Let’s just call this the “I think I’ve finally seen it all” department. In recent years there have been non-circulating legal tender coins shaped as ingots, sharks, baseball gloves, maps and just about everything imaginable other than flying saucers. Well, perhaps this saucer isn’t flying, but Latvia has recently issued a commemorative Baltars Porcelain 5-euro coin shaped as either a saucer or a plate.


According to the Latvijas Banka or Bank of Latvia, the coin is dedicated to the Baltars fine china workshop that is considered to be the pride of Latvian national culture. The coin appears to be a miniature plate or saucer, but isn’t as fragile as fine china, having been composed of 0.925 fine silver instead.

Frančeska Kirke, the artist who designed the coin, has previously designed a horseshoe and a basketball NCLT coin, each for Latvia. The new coin was struck at the UAB Lietuvos monetu kalykla or Lithuanian Mint. The commemorative is limited to an issue of 5,000 pieces. It was released Aug. 9 through the Latvian Bank Cashier Office (K. Valdemāra iela 1B in Riga and Teātra iela 3 in Liepāja) or online at

The obverse of the coin depicts art deco images as appear on a classic plate that was produced during the 1920s. The reverse appears as would be expected for the bottom of a plate. Latvia was independent between the two World Wars of the first half of the 20th century. The nation regained its independence following the disintegration of the Soviet Union during the 1990s.

The coin appears as it would if it were composed of porcelain, but isn’t as brittle. Porcelain composition notgeld coins were made between 1915 and 1923 for Eisenach in Thuringia, Freiberg in Saxony, Munsterberg in Silesia, Quedlinburg in Saxony-Anhalt and other cities throughout Germany. Notgeld was meant to be used as small change during a chronic coinage shortage during the years of German hyperinflation following World War One. Notgeld porcelain was being produced primarily in Meissen in Saxony about the same time the Baltars porcelain fine plates were being designed in Latvia.

### [Collected material]

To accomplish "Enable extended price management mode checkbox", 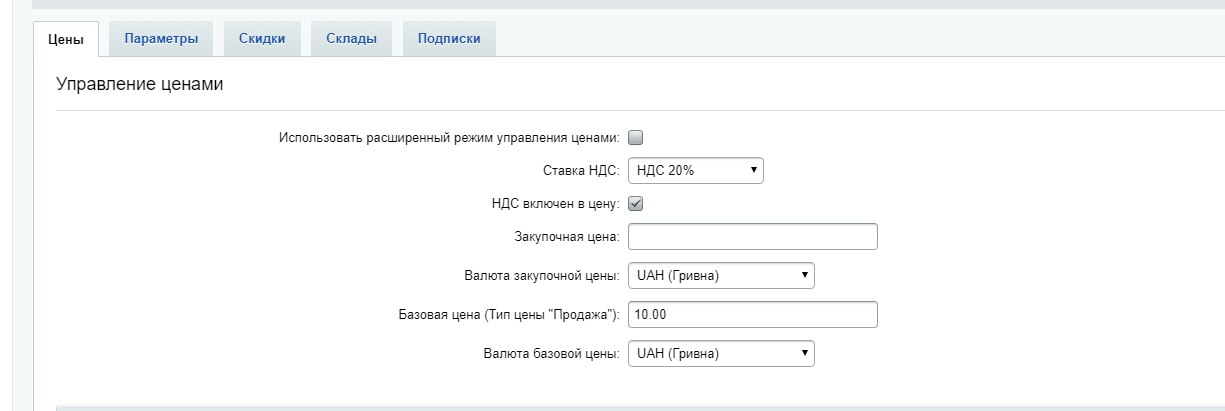I will click(x=635, y=138).
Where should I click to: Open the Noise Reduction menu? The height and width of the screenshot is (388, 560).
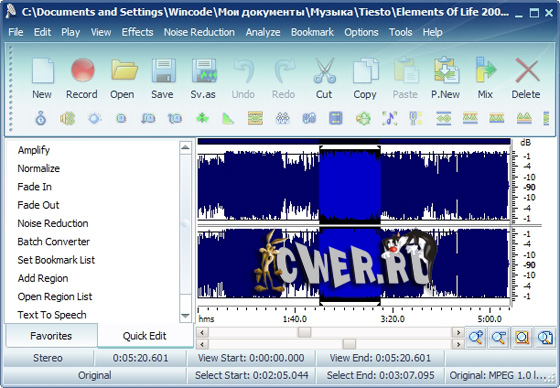click(199, 32)

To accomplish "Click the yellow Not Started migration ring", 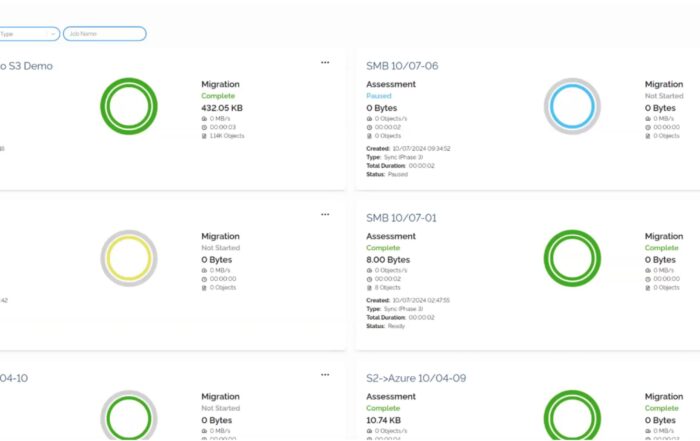I will pyautogui.click(x=129, y=258).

### [Task requirements]
A. For each statement, say whether it agrees with the coin article, answering yes or no and quoting the deciding words of the coin article exactly: (i) The coin is made of 0.925 fine silver. (ii) The coin was struck at the Bank of Latvia. (iii) The issue is limited to 10,000 pieces.
B. Set down word for word the passage of the coin article starting with "Let’s just call" and going on through "or a plate.".
The data come from a separate source.

### [Solutions to the problems]
A.
(i) Yes: "having been composed of 0.925 fine silver instead."
(ii) No: "The new coin was struck at the UAB Lietuvos monetu kalykla or Lithuanian Mint."
(iii) No: "The commemorative is limited to an issue of 5,000 pieces."

B.
Let’s just call this the “I think I’ve finally seen it all” department. In recent years there have been non-circulating legal tender coins shaped as ingots, sharks, baseball gloves, maps and just about everything imaginable other than flying saucers. Well, perhaps this saucer isn’t flying, but Latvia has recently issued a commemorative Baltars Porcelain 5-euro coin shaped as either a saucer or a plate.